• [Job]
Rewrite the lines starting at the one containing "Given: Mute the Audio 1 track" and ending at the one containing "coord(570,213)", changing "Username" to "Email" and leaving everything else as it is.

━━━━━━━━

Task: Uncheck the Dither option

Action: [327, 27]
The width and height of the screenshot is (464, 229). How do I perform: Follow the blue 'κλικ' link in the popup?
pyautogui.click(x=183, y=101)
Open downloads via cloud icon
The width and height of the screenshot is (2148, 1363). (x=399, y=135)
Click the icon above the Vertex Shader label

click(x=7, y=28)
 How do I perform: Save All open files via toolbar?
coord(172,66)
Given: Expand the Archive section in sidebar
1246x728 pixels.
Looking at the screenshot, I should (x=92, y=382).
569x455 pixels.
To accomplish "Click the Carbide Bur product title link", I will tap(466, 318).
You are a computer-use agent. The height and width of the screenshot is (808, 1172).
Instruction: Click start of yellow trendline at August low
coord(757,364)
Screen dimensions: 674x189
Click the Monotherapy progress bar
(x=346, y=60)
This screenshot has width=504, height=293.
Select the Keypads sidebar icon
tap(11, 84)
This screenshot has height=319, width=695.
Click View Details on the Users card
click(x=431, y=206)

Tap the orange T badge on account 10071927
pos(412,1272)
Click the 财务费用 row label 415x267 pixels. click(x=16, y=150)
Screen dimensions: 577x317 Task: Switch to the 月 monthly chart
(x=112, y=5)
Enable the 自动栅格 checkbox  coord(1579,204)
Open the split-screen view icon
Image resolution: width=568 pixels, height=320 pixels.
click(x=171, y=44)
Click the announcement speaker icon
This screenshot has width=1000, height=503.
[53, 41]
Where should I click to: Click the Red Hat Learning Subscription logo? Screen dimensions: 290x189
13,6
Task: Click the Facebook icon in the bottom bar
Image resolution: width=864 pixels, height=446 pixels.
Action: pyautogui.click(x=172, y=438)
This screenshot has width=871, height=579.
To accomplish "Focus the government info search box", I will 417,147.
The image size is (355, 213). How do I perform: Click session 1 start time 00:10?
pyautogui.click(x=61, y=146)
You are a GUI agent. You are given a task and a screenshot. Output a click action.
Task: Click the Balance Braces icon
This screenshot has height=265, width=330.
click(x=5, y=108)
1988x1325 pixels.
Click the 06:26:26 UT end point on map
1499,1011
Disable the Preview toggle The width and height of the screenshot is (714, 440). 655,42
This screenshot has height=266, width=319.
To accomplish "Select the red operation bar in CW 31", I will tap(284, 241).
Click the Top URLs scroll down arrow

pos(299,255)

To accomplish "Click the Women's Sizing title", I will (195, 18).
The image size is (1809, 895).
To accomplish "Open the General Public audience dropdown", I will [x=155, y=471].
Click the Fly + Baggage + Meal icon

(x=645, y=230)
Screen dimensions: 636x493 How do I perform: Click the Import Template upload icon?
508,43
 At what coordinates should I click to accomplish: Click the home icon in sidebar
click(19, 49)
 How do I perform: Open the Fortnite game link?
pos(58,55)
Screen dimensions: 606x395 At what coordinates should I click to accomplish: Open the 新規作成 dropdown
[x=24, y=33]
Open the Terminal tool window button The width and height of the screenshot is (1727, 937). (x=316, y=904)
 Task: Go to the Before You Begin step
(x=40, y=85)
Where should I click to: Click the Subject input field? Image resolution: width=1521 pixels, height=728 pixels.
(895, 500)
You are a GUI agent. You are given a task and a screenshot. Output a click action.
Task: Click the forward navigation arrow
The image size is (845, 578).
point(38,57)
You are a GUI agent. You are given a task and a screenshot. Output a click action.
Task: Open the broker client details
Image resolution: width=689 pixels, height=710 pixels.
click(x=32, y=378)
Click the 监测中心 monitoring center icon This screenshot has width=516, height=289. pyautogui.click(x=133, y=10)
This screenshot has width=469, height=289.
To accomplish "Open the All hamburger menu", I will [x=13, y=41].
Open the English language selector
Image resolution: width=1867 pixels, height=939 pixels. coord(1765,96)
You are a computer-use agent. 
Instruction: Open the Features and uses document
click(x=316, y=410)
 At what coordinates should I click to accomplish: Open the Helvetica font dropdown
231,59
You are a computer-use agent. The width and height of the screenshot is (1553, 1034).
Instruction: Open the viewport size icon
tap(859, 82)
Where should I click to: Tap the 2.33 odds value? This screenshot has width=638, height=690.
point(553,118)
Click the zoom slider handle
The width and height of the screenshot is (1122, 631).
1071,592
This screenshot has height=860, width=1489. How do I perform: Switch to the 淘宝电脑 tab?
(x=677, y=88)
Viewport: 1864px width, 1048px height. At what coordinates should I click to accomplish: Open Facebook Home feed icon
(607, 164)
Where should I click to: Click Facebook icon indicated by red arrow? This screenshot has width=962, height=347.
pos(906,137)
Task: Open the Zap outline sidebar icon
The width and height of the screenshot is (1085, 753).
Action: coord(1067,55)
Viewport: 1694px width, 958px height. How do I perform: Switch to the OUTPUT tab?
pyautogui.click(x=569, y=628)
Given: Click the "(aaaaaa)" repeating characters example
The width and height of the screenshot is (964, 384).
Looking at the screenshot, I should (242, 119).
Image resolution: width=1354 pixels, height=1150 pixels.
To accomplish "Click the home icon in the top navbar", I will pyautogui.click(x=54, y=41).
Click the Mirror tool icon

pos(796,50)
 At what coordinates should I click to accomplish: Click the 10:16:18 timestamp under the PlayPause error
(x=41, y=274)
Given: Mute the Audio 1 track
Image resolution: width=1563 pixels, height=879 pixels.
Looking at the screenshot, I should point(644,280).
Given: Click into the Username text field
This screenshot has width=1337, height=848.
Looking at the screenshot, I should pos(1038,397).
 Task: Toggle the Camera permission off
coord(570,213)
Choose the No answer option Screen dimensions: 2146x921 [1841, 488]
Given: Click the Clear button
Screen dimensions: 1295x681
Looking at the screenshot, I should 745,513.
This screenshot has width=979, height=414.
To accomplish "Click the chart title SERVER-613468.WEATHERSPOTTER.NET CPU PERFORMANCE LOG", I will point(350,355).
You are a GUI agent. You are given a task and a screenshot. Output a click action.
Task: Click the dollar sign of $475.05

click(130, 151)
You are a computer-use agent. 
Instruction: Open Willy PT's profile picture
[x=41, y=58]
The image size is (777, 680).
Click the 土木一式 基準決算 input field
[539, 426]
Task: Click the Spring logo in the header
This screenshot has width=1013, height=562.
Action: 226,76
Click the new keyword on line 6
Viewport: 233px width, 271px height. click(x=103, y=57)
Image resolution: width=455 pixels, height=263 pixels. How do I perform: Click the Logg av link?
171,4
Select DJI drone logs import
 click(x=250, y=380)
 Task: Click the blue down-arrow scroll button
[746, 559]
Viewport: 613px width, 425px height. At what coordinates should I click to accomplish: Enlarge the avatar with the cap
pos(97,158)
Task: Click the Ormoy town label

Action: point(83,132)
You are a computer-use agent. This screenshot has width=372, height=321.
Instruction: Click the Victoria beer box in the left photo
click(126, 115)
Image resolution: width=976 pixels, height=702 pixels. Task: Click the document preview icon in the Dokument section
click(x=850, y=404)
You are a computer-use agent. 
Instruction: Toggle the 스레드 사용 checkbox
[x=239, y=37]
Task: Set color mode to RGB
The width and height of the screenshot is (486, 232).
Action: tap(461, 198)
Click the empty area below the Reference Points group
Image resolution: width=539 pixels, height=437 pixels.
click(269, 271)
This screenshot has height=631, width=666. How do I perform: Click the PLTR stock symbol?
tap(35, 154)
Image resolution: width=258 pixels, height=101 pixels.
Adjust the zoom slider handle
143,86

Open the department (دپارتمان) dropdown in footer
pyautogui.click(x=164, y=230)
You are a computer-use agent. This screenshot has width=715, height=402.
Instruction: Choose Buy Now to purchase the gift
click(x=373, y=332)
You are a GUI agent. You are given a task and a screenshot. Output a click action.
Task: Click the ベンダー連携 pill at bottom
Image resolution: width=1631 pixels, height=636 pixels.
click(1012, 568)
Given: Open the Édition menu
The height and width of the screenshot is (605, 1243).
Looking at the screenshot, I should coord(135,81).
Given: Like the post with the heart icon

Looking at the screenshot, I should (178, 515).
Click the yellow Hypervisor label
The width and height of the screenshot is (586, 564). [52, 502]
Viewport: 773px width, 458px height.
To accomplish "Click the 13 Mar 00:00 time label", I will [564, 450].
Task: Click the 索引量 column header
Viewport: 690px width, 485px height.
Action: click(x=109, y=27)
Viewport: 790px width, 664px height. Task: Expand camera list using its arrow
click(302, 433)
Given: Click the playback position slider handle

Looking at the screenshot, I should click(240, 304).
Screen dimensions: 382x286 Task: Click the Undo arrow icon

━━━━━━━━

• [Output of the exercise]
Given: Mute the Audio 1 track
Image resolution: width=1563 pixels, height=879 pixels.
Looking at the screenshot, I should point(644,280).
Given: Click into the Email text field
This screenshot has width=1337, height=848.
Looking at the screenshot, I should pos(1038,397).
 Task: Toggle the Camera permission off
coord(570,213)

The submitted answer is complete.